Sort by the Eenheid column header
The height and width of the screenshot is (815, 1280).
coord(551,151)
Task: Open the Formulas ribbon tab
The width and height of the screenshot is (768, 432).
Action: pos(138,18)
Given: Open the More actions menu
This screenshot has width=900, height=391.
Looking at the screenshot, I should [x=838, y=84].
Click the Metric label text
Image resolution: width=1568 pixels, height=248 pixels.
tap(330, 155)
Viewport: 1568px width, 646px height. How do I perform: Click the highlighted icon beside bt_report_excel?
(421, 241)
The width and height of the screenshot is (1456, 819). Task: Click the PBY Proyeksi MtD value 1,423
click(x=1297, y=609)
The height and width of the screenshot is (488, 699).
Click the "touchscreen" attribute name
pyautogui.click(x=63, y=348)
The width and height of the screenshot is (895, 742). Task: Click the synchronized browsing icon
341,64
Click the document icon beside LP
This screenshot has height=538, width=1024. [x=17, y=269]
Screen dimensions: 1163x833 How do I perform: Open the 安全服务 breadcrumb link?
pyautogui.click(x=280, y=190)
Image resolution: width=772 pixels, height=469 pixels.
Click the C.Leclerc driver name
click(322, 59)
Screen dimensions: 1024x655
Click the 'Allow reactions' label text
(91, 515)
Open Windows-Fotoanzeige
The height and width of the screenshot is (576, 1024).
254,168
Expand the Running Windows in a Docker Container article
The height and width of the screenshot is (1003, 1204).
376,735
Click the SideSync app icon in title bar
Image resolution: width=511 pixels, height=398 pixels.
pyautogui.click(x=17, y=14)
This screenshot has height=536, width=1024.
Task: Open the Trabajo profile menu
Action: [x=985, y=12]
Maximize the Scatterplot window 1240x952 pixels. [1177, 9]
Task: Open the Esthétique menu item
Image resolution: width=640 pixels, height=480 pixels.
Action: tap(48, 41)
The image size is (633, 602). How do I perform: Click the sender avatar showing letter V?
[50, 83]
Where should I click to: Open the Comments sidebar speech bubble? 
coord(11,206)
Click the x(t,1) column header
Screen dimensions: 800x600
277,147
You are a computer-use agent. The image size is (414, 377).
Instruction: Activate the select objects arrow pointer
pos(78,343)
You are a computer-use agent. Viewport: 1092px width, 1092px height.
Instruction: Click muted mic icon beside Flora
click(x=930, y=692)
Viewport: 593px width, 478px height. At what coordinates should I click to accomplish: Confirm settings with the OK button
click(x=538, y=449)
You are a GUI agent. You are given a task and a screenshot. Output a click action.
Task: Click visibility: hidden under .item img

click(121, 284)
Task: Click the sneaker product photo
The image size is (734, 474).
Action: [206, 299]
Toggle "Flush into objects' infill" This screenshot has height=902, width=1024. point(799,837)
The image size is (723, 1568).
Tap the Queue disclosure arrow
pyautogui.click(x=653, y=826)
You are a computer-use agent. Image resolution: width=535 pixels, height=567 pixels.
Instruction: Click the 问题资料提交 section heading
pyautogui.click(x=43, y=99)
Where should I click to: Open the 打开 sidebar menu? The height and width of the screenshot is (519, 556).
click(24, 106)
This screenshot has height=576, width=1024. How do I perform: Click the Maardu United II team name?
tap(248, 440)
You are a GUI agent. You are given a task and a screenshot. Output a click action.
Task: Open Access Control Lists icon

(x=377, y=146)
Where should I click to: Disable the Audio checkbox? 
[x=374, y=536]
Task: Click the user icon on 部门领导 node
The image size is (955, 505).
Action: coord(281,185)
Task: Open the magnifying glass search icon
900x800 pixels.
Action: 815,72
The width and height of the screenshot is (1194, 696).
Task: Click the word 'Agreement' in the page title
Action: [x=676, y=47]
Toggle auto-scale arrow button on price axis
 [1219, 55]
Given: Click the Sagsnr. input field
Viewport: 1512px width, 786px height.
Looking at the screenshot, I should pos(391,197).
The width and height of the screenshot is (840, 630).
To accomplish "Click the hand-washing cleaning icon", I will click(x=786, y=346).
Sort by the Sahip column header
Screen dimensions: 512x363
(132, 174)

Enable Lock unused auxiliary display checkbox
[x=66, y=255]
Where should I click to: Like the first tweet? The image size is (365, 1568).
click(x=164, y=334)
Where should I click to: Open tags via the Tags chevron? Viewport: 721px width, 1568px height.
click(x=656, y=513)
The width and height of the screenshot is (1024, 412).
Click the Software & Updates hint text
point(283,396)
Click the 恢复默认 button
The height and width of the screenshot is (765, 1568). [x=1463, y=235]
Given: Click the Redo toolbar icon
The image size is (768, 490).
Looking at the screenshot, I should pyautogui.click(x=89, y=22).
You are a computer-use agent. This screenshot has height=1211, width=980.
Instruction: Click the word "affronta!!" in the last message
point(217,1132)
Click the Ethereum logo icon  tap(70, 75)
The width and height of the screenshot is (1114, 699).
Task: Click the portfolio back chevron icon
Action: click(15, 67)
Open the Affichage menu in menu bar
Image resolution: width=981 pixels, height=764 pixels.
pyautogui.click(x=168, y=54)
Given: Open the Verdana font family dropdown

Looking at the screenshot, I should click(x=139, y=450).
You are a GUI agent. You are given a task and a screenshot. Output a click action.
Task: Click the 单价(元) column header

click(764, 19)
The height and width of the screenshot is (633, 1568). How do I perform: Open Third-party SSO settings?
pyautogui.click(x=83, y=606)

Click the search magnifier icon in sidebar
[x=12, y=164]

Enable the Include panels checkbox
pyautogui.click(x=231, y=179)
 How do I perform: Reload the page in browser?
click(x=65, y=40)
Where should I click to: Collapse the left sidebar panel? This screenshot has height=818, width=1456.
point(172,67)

-=-=-=-=-

# ACTIVITY
Copy every line of the data that holds the string "Sort".

# SOLUTION BELOW
Sort by the Eenheid column header
Sort by the Sahip column header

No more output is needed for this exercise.